Wednesday, May 29, 2013

Ag Growth International 2

On my other blog I am today writing about Income and Portfolio Building...continue...

I own this stock of Ag Growth International (TSX-AFN, OTC-AGGZF). I bought this stock in October and December of 2011. Since then the stock has gone down and my total return is some 0.68%, with a capital loss of 6.18% and dividends of 6.86%. This is quite different from last May when I reported on this stock. At that time the stock was up considerably. This stock is connected with agriculture, so I would expect the earnings and cash flows to be volatile. This is another stock that was an income trust and has converted to a corporation.

When I look at insider trading, I find $0.8M of insider buying and $0.8M of insider selling, with a slight more insider selling than insider buying. Under this company option like vehicles are called Rights Long Term Incentive Plan, Rights Share Award Incentive Plan and Rights Deferred Compensation Plan.

The CEO has shares worth $3.9M and has options are worth $1.2M. The CFO has shares worth $1.5M and has options worth $1.7M. An officer has shares worth $0.4M and has options worth $0.6M. A lot of officers and Subsidiary Executives of this company have options. A director has shares worth $0.1M and has options worth $0.2M. This is just to give you an idea on insider share ownership and option values.

The 5 year low, median and high median Price/Earnings per Share Ratios are 11.69, 16.43 and 22.90. The current P/E Ratio is 17.16 based on a stock price of 34.83 and 2013 EPS of 2.03. This ratio implies that the stock price is reasonable, if a bit on the high side.

I get a Graham price of $25.82. The 10 year low, median and high median Price/Graham Price Ratios are 0.85, 1.40 and 1.90. The current P/GP Ratio is 1.35 and this implies a relatively reasonable stock price.

The 10 year Price/Book Value per Share Ratio is 2.12 and the current Ratio is 2.39. The current Ratio is 13% higher than the 10 year P/B Ratio and this implies a reasonable stock price. The current ratio is not much higher than the 10 year median Ratio.

The current dividend yield is 6.89% and the 5 year median dividend yield is 6.79%. The current dividend yield is just 1.4% higher than the 5 year median and this implies a reasonable current stock price.

When I look at analysts' recommendations, I find Strong Buy, Buy and Hold recommendations. The consensus would be a Hold recommendation as there are lots of them. The 12 month consensus stock price is $35.00. This implies and 12 months total return of 7.38%, with 6.89% from dividends and 0.49% from capital gains.

A couple of analysts have moved up their 12 months stock price and moved up ratings to buy and strong buy. Others feel analysts feel that since this business is the agricultural business, it will face challenges. Mideast times talks about some upgrades and downgrades by analysts for this stock.
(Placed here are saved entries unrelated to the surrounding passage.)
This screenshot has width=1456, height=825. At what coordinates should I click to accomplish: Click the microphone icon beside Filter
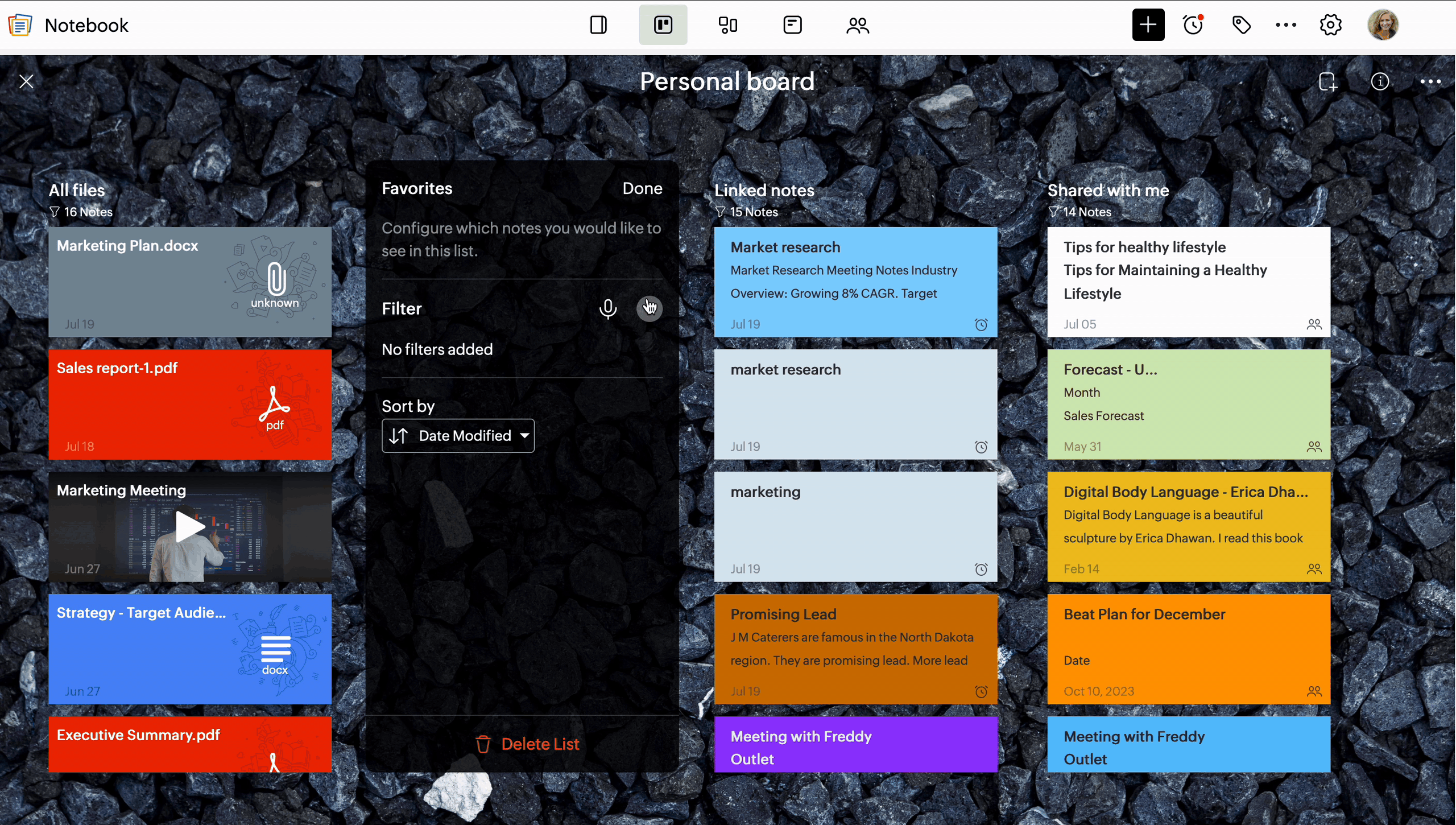[x=607, y=308]
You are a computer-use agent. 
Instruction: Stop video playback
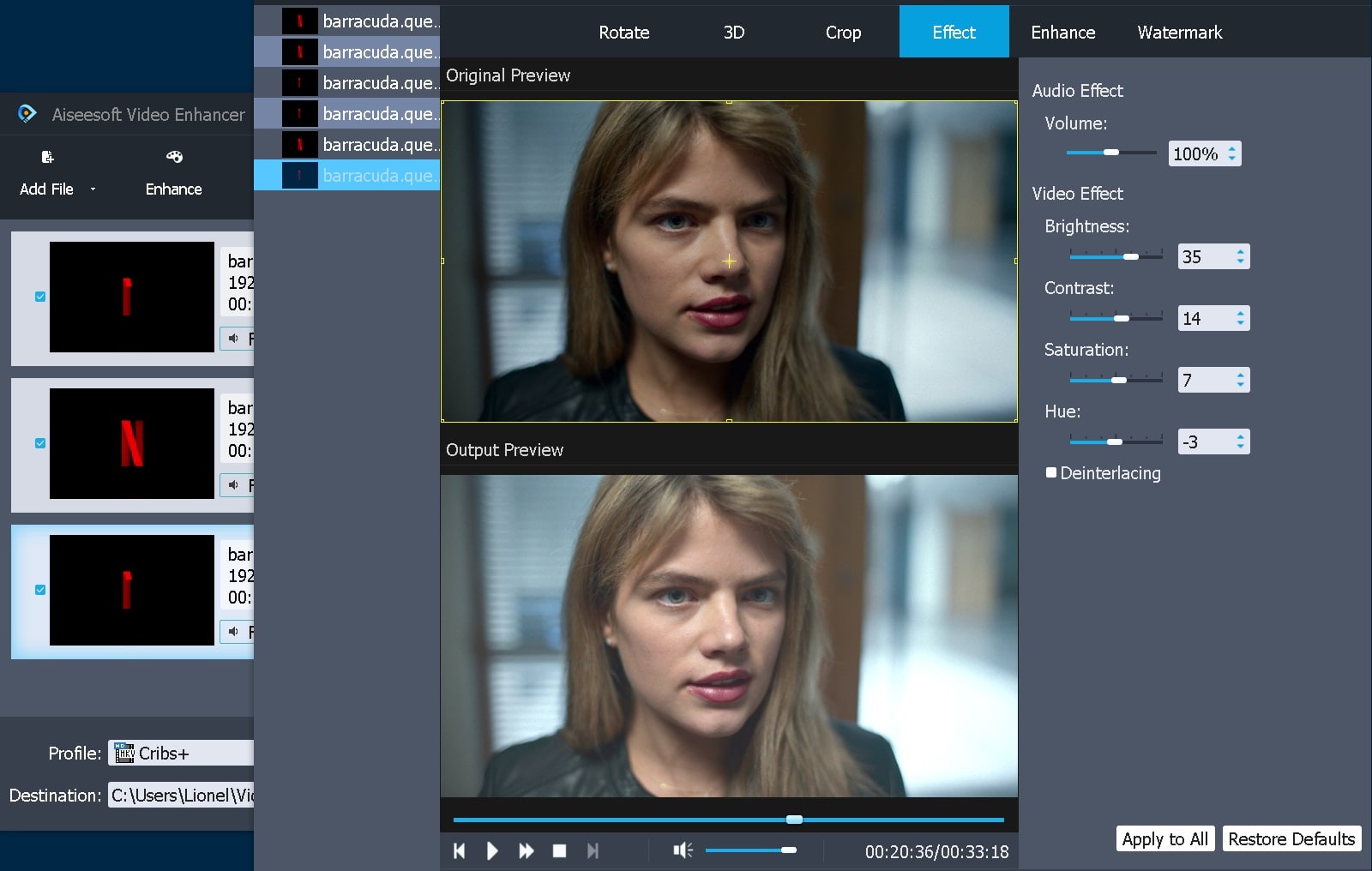coord(560,850)
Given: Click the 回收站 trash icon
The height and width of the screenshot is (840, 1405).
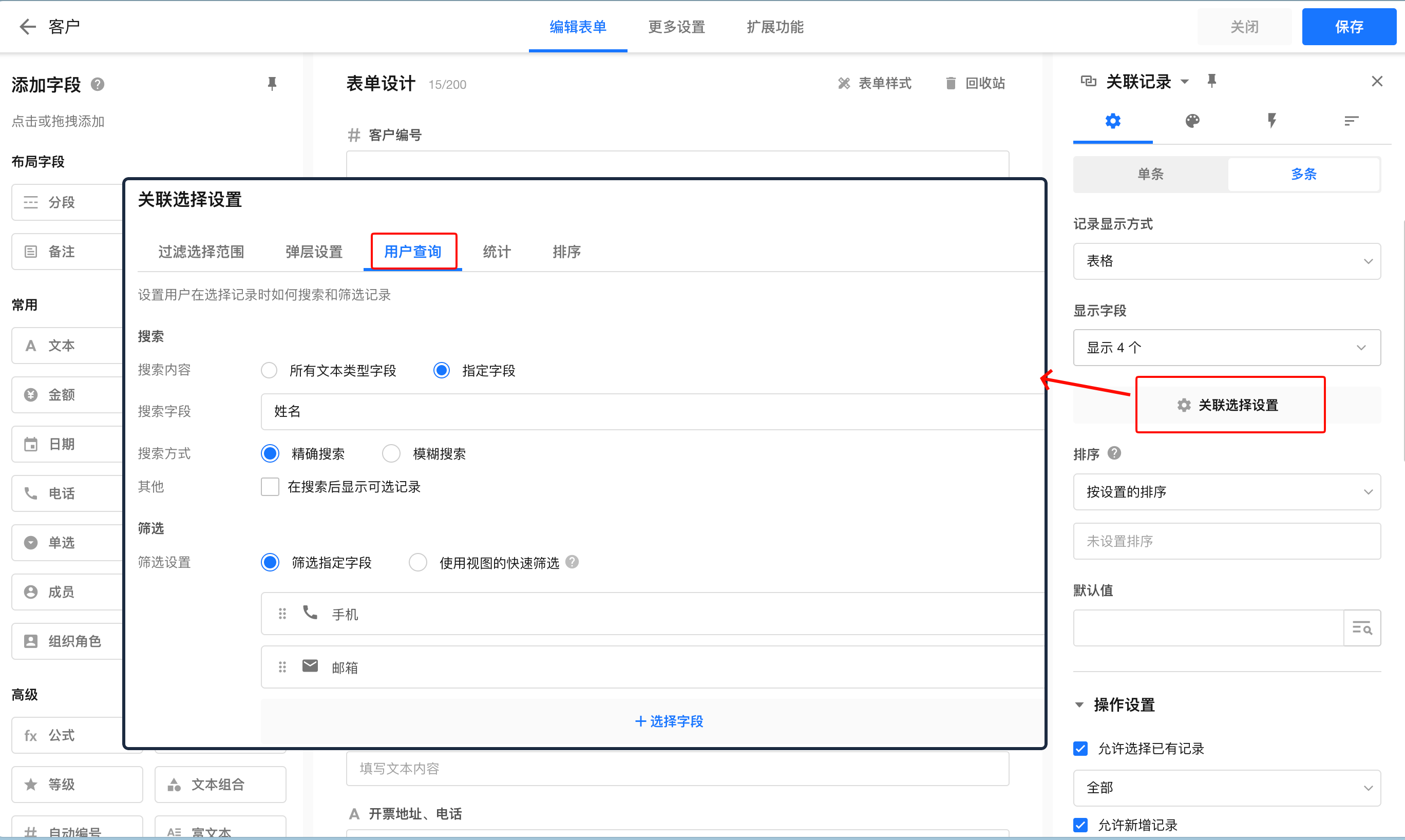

A site called talks about this stock braking about its 200 day moving average and this being bullish from a technical analysis point of view.

As I see this stock, its price is currently rather reasonable. It is a high risk dividend paying stock because it is in the agricultural business. I still think that over the longer term it will make money for its shareholders. See my spreadsheet at afn.htm.

This is the second of two parts. The first part was posted on Tuesday and is available here.

Ag Growth is a leading North American manufacturer of portable grain handling equipment, consisting of augers, belt conveyors, grain drying, fencing, post-hole augers, and other ancillary grain handling accessories. This company has 1,400 dealers and distributors in Canada and the United States. Its web site is here Ag Growth.

This blog is meant for educational purposes only, and is not to provide investment advice. Before making any investment decision, you should always do your own research or consult an investment professional. See my website for stocks followed and investment notes. Follow me on Twitter or StockTwits.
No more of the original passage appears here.